Task brief ::
Your answer must be an exact copy of the entries, containing no images.
=== Section Start ===
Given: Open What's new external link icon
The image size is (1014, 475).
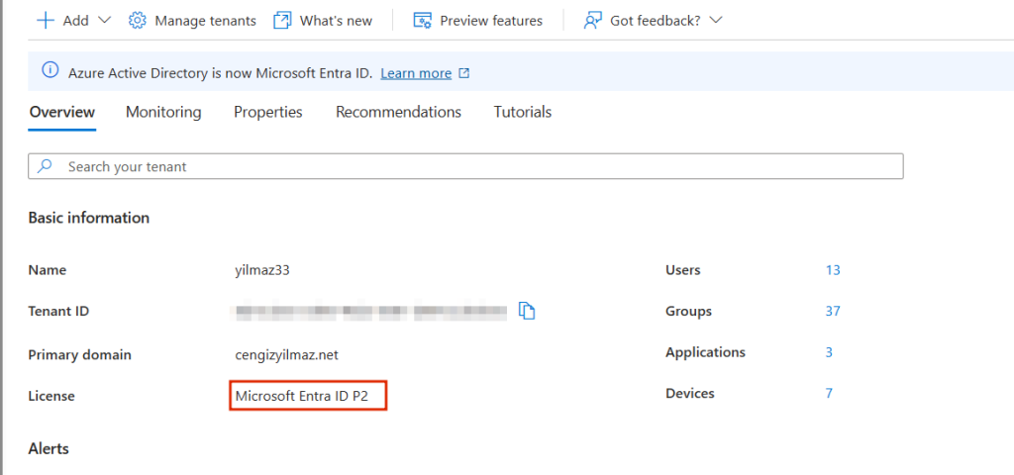Looking at the screenshot, I should coord(283,20).
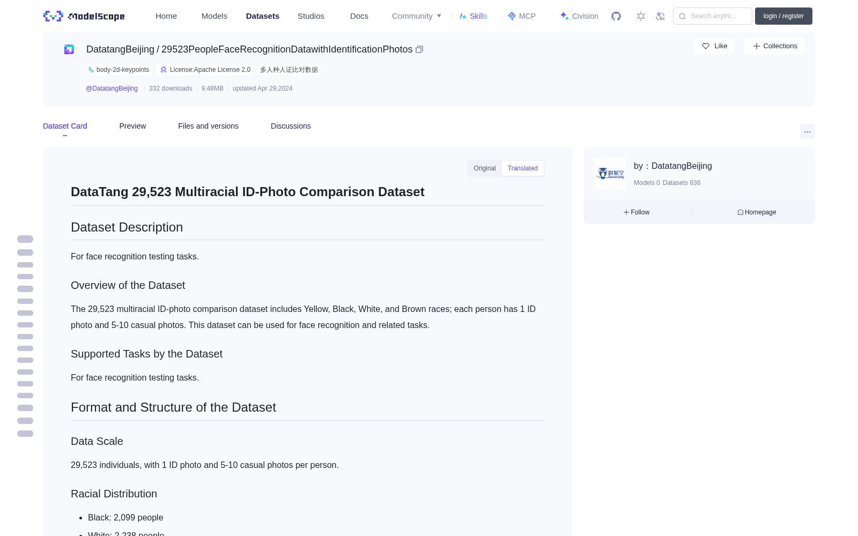Follow DatatangBeijing
This screenshot has height=536, width=858.
click(x=637, y=212)
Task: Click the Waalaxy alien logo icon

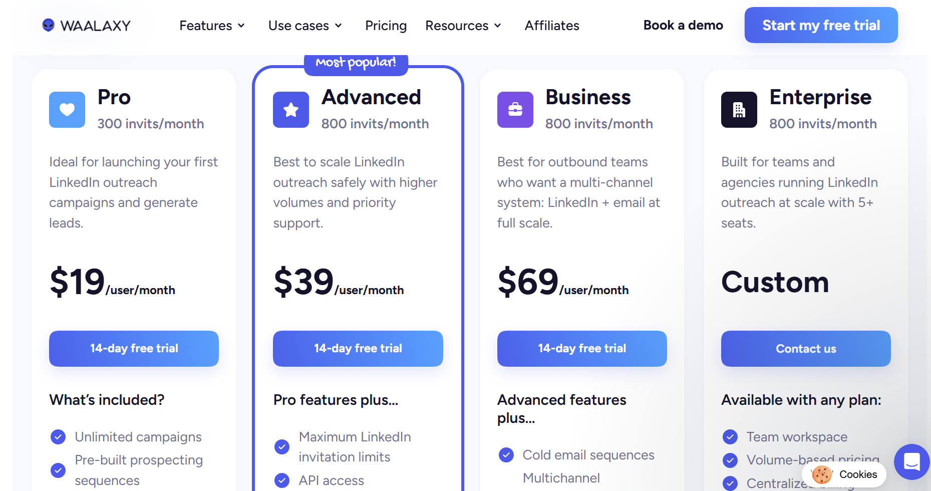Action: pos(48,25)
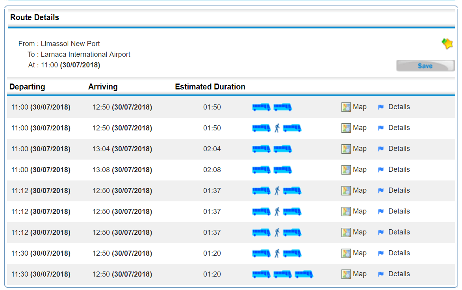This screenshot has height=290, width=462.
Task: Click the Route Details heading
Action: pos(35,17)
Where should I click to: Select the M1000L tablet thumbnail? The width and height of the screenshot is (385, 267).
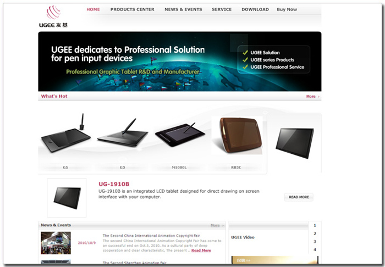180,135
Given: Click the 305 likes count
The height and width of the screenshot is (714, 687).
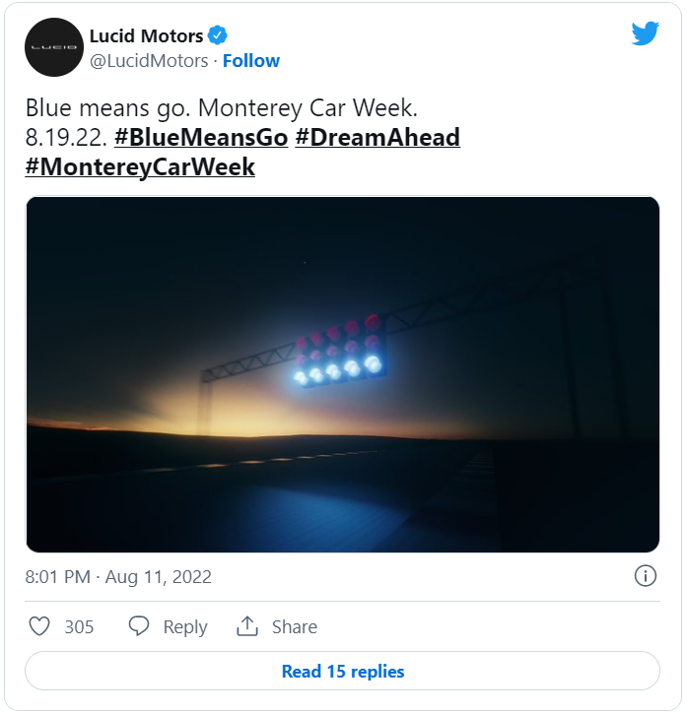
=== Section End ===
Answer area ::
Given: Open What's new external link icon
The image size is (1014, 475).
Looking at the screenshot, I should coord(283,20).
Follow DatatangBeijing
This screenshot has height=536, width=858.
click(x=637, y=212)
Task: Click the Waalaxy alien logo icon

Action: pos(48,25)
This screenshot has height=290, width=462.
Task: Click the Route Details heading
Action: pos(35,17)
Where should I click to: Select the M1000L tablet thumbnail? The width and height of the screenshot is (385, 267).
180,135
Given: Click the 305 likes count
The height and width of the screenshot is (714, 687).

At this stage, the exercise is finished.